Inverse of the Stereographic Projection

[CMoore]

In any book on differentiable manifolds, the stereographic projection map P from the n-Sphere to the (n-1)-plane is discussed as part of an example of how one might cover a sphere with an atlas. This is usually followed by a comment such as "it is obvious" or "it can be shown" that the inverse projection P^{-1} is given by such and such. Now, it is not at all "obvious" to me algebraically how this can be accomplished. The inverse function theorem of couse can guarantee that the inverse projection exists but, being an existential theorem, provides no means for finding the inverse. How does one approach a problem such as this? Apparently, the geometry of the situation can be used to derive the inverse but I'm lousy at geometry so I'm not sure how to approach it from this angle (no pun intended) either. Thank you for any suggestions.

 

[Cexy]

I'll do it in three dimensions, it's pretty obvious how it generalizes to n dimensions.
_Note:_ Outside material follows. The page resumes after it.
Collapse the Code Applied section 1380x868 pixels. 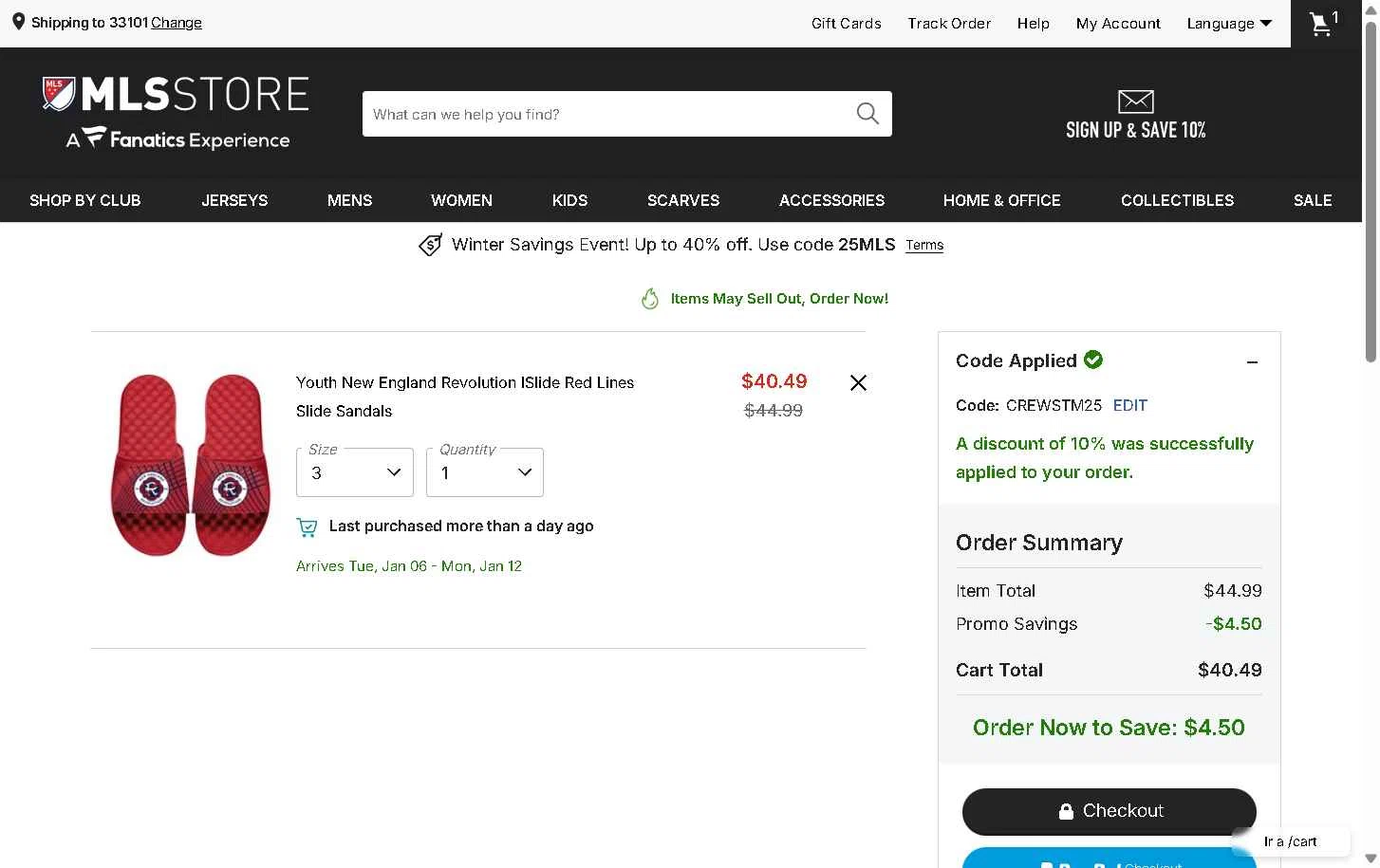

Let's have the co-ordinates on the sphere be (x,y,z) with x^2 + y^2 + z^2=1. Then we know that stereographic projection onto the xy plane takes:

(x,y,z) --> (X,Y,Z) = (x/(1-z), y/(1-z),0)
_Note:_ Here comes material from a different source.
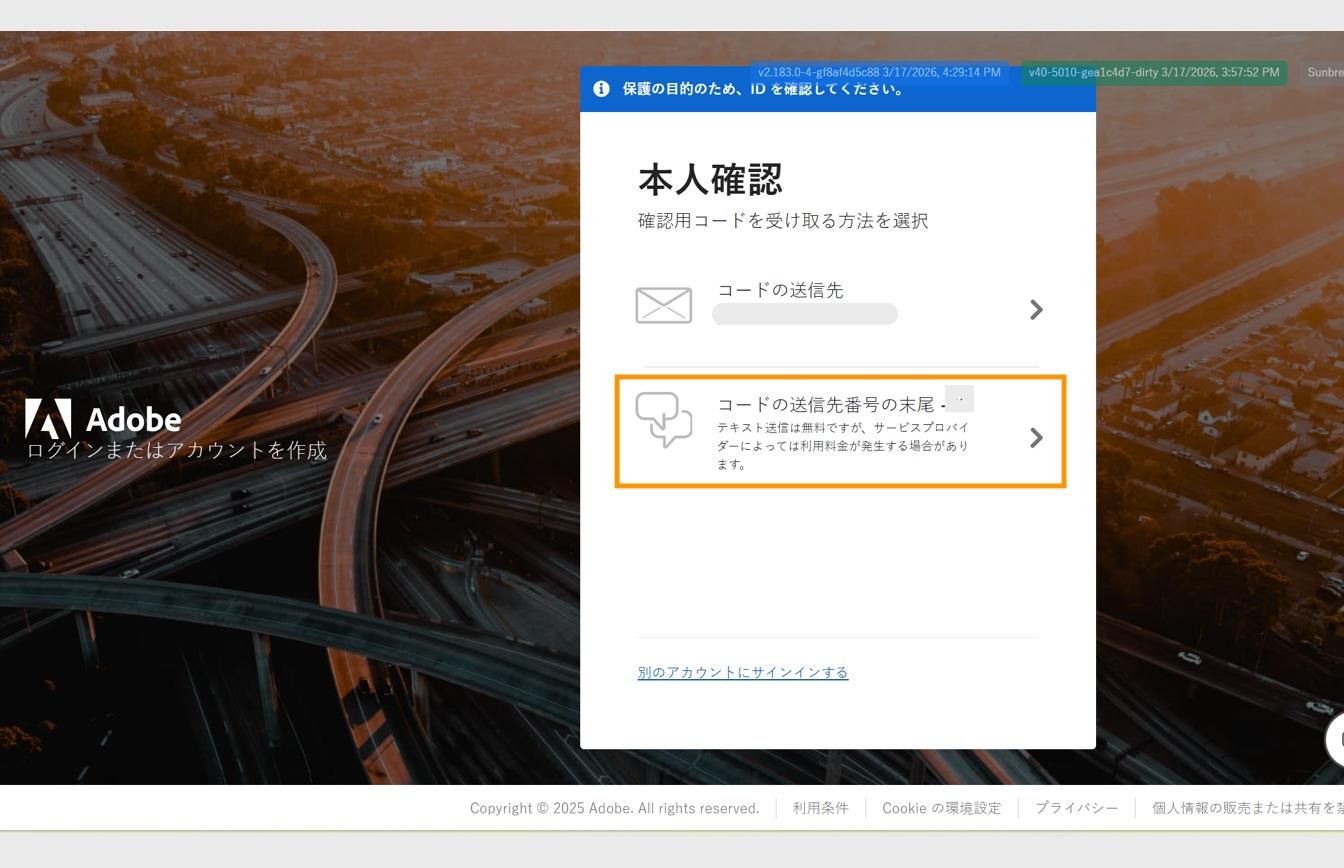Click the masked email address placeholder bar

805,313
If we square X and Y and add them together, we find that

X^2 + Y^2 = (x^2 + y^2)/(1-z)^2 = (1+z)/(1-z)

We can rearrange this to give us:

z = (R^2 - 1)/(R^2 + 1)

Where I've written R^2 to mean X^2 + Y^2.

Then we know that

x = X(1-z)

And we just plus in our value for z to give us

x = 2X/(R^2 + 1)

And do a similar thing for Y, to end up with the inverse of stereographic projection, which takes

(X,Y,0) -> (x,y,z) = (2X/(R^2 + 1), 2Y/(R^2 + 1), (R^2 - 1)/(R^2 + 1))
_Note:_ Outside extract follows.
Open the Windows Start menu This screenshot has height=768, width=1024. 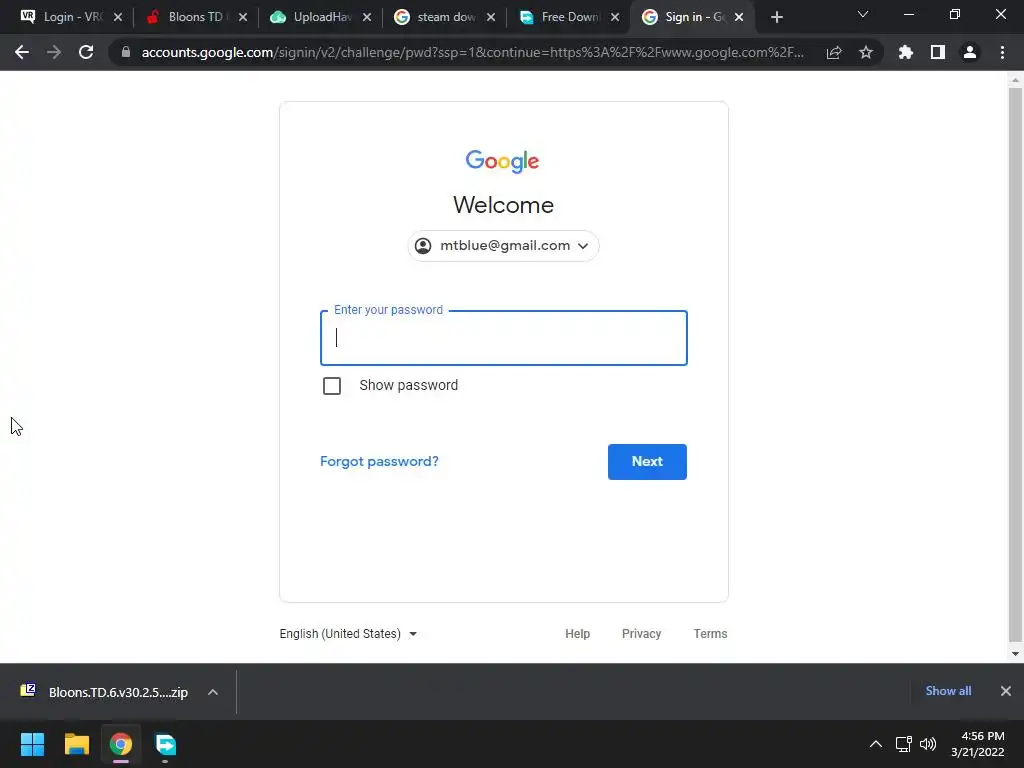coord(32,744)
Hope that helps... sorry for the awful notation, I couldn't be bothered to use tex!

 

[CMoore]

Thank you for your response; it was very helpful. Every time I tried the problem in the past I would end up with a jumbled up mess. I approached the it by attempting to apply the definition of the inverse mapping directly, i.e. by setting the composition of p and p^{-1} to the identity map. The key, as indicated by your solution, was the initial substituion + squaring; everything from that point was simple algebra...Thanks again!

 

[Cexy]

I have a stereographic projection question for anyone who can help!

My lecture notes have an aside about stereographic projection. Definining X to be the angle between the centre of the sphere and the point in R^2, we get that the angle at the north pole is X/2, and some simple trig gives:

r = 2 tan (X/2)

where r is the radial co-ordinate on the plane (assuming the sphere is a unit sphere). My lecturer then goes on to say (repeatedly) that

sin X = 2r/(4+r²)

Now when I work through it, there should be a 4r in the numerator, not a 2r. I'd just assume that my lecturer has made a mistake, except that he's said it repeatedly in his lecture, and in his printed notes, and no one's picked him up on it. Am I going mad!?

 

[George Jones]

You've lost me here.

If X/2 is the angle at the north pole, then I agree that r = 2 tan (X/2), and that sin X = 4r/(4+r^2), but what is X?

I'm afraid that I'm not familiar enough with this stuff to understand what "Definining X to be the angle between the centre of the sphere and the point in R^2" means. Could you be a bit more explicit?

Call the north pole N, the south pole S, the centre of the sphere C, the point on the sphere P, and the point in the plane P'. The only thing I could think of is that X is the angle SCP', but this can't be true.

Regards,
George

 

[Cexy]

You are, of course, right. Now I just have to figure out why my lecturer thinks that SCP' = 2 NCP'.

Note to self: Don't believe everything that the lecturer tells you in future!